Estes questionamentos somados às reflexões despertadas no meu percurso como musicoterapeuta clínica e docente do curso de formação em Musicoterapia, levaram-me a ingressar no programa interdisciplinar do Mestrado em Educação, Arte e Cultura da Universidade Presbiteriana Mackenzie, com a finalidade de me aprofundar no estudo da experiência musical a partir de perspectivas artísticas e culturais.      

Apesar de a Musicoterapia ser uma profissão transdisciplinar, houve no primeiro momento de sua sistematização uma maior aproximação da área da saúde e da psicologia. Apenas recentemente, a partir da década de noventa, começou haver uma maior abertura de diálogo e um encontro mais fecundo com teorias que enfatizam contextos sociais, histórico-culturais e artísticos, o que reflete a necessidade de se expandir o estudo da Musicoterapia a partir de tais perspectivas, uma vez que a música encontra-se inserida, também, nos campos das Artes e da Cultura. 
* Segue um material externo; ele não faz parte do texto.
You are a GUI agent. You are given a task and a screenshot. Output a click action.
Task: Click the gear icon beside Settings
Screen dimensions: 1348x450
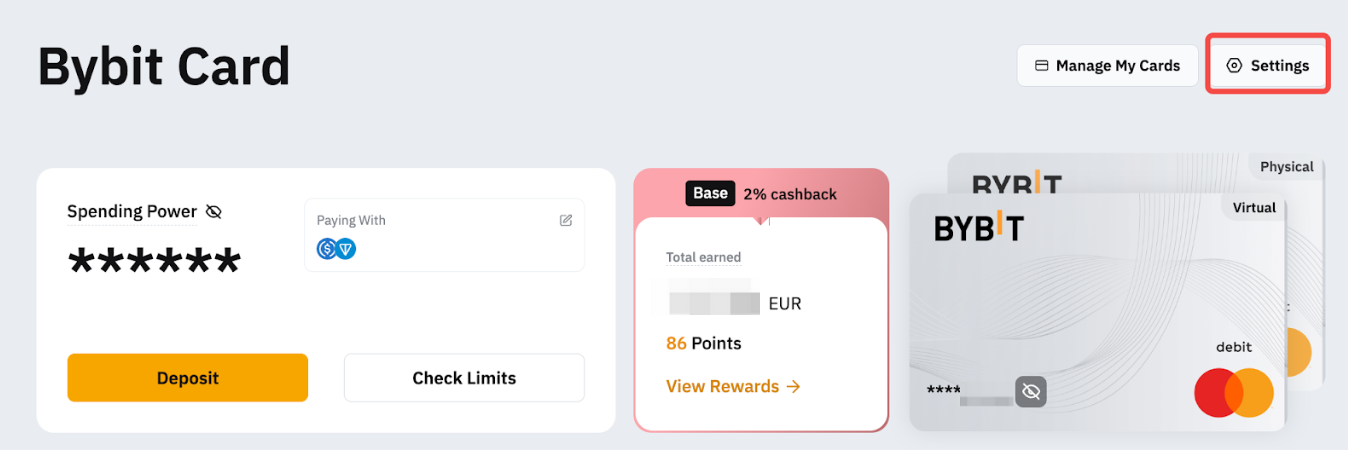[x=1234, y=66]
O programa interdisciplinar do Mackenzie me propiciou olhar para o meu objeto de estudo de uma forma mais ampla, ao possibilitar o entrelaçamento de diferentes olhares.  Ser interdisciplinar não significa costurar visões diferentes sobre um mesmo objeto, mas estabelecer relações, apropriar-se de um pensamento complexo. As visões de áreas diferentes não se somam nem se anulam, mas constroem possibilidades de novos olhares sobre o objeto de estudo.